Mr King again blamed external factors for the acceleration in inflation and alluded to the increasingly bitter debate within the Bank's Monetary Policy Committee: "I do not wish to conceal that there are real differences of view within the committee, reflecting different judgements about the risks to that outlook."
City economists also took from his letter a hint that the Bank might raise rates in line with market expectations – suggesting a hike as early as May. Mr King stressed the uncertainties on both sides: "Every member of the committee is conscious that there are large risks in both directions. And no one should be in any doubt that when the balance of risks requires it, every member of the committee is determined to act to adjust policy in order to bring the risks back into balance."
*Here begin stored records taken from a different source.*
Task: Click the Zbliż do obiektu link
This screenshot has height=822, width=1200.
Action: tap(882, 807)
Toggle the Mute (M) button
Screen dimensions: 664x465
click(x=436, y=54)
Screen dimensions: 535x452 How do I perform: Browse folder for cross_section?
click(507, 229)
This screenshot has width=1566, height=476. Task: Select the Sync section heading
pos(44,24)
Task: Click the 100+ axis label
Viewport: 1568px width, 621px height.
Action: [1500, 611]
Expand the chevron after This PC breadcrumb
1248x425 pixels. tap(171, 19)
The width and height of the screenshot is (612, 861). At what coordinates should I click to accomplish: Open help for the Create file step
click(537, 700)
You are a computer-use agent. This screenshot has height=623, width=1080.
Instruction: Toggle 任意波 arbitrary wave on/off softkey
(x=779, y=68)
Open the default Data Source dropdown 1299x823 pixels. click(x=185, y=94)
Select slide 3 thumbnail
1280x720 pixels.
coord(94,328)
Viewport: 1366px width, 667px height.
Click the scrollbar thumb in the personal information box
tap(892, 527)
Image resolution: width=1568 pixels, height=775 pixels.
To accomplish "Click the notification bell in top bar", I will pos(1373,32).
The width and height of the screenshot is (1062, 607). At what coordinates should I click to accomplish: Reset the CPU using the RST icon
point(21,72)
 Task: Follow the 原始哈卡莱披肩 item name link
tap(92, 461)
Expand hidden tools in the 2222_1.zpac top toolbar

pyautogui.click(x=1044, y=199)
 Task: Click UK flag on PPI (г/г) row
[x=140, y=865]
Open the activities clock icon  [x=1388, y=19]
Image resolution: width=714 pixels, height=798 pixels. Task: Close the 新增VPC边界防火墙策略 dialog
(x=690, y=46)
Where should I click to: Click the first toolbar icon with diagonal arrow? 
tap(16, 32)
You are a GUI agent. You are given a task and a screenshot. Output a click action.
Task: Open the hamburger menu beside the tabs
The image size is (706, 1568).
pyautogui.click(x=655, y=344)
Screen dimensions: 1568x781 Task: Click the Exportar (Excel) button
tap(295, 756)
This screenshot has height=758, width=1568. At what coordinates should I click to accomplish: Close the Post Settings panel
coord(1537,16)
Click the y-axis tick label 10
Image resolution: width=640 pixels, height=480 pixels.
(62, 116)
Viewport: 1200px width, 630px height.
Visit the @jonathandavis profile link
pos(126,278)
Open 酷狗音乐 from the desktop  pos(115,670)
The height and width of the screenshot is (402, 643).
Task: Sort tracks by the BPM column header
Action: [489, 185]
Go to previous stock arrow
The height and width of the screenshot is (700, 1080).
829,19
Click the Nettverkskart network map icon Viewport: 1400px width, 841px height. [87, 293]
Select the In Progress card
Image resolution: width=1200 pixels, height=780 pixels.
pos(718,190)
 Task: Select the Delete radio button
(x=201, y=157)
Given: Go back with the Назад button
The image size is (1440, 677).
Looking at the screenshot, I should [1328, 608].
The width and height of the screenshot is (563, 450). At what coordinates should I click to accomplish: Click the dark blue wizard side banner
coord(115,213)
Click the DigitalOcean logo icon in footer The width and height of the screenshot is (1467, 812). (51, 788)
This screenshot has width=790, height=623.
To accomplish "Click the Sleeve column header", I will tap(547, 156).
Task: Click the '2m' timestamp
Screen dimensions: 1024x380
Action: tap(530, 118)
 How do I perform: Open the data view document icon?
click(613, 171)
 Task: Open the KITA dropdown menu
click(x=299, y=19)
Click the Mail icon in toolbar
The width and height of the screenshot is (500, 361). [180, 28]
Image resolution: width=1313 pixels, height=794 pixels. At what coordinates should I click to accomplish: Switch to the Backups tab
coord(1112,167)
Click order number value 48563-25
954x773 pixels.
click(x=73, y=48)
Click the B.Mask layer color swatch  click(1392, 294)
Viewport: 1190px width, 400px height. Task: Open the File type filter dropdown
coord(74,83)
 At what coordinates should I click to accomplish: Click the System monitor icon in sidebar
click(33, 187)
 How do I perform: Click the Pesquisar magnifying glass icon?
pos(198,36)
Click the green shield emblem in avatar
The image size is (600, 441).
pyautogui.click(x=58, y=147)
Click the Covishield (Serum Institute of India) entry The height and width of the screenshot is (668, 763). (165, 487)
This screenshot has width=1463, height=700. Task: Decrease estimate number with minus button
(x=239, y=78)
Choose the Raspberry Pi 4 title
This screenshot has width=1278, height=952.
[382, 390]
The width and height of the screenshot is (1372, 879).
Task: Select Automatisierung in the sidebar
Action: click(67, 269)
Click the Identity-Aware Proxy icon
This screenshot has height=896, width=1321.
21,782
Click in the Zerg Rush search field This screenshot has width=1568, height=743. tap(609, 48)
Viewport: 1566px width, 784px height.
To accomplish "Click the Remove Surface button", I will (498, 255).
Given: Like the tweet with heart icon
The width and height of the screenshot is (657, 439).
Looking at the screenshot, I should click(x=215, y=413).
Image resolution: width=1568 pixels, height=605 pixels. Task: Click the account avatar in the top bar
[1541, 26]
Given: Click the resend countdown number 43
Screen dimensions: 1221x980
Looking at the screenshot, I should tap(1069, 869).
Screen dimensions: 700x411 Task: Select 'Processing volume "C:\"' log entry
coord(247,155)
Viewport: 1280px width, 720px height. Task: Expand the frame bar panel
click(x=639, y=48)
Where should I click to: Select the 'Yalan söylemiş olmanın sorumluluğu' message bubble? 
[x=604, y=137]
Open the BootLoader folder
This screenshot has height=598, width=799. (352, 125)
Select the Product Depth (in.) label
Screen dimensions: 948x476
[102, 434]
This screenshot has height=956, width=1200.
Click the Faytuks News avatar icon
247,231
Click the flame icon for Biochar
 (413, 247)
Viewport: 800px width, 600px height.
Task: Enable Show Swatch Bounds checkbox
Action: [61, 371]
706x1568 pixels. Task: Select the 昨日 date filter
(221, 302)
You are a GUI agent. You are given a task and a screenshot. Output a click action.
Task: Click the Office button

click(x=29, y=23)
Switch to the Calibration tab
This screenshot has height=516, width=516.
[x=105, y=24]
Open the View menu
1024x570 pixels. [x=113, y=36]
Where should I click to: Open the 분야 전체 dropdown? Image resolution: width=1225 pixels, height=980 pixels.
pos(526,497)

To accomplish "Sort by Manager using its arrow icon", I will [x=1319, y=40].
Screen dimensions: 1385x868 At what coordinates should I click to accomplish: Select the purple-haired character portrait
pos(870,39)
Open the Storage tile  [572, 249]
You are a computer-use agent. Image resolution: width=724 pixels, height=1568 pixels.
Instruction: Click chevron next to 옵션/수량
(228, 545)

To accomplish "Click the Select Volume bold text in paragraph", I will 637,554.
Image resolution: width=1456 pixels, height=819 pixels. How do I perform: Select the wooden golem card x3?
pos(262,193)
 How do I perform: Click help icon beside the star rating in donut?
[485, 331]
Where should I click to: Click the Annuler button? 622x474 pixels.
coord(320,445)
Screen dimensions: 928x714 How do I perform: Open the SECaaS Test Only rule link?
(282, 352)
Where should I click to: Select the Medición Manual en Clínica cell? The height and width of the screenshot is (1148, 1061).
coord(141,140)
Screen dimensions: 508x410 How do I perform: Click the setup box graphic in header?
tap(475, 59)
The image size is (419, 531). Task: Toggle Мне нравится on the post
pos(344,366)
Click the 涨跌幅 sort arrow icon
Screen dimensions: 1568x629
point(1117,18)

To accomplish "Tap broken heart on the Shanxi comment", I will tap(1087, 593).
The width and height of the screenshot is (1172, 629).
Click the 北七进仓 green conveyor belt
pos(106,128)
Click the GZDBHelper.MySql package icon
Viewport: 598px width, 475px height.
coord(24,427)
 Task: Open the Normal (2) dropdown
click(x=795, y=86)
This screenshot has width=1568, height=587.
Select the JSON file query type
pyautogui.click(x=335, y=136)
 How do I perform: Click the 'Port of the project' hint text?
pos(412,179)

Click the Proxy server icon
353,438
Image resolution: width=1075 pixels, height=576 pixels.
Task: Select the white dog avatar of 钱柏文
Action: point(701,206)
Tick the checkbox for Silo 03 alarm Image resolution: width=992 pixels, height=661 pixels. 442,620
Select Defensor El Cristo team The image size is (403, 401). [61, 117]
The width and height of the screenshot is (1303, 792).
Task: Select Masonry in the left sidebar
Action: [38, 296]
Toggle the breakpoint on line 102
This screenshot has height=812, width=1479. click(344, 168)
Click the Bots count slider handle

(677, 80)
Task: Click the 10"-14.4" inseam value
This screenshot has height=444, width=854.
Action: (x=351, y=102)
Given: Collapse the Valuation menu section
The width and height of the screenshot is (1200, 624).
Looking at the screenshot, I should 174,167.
In reply, Mr Osborne wrote that commodity prices had been "a key driver of recent UK inflation".
Ominously for policymakers, underlying or "core" inflation also edged up in January, indicating that there may be more domestically generated price rises taking hold. The UK's inflation is also high by international standards – the sixth highest among 27 EU states.
Economists warned that inflation is likely to rise still further, probably peaking at around 4.3 per cent in February, and will remain well above 2 per cent for at least another year. The Bank reveals its latest inflation and growth forecast in its quarterly Inflation Report today and Mr King has already warned that inflation will reach between 4 and 5 per cent this year.
While the January number was well in line with City expectations, the financial markets fully expect a rise in the Bank Rate from 0.5 per cent to 0.75 per cent in May, with tracker and variable-rate mortgages also increase.
This would mean a rise of about £40 in the monthly bill of the average British mortgage holder. Rates of 1.25 per cent by the end of the year have already been "priced in" in financial circles and will transmit rapidly to the 68 per cent of the mortgage stock at floating (tracker and standard variable) rates.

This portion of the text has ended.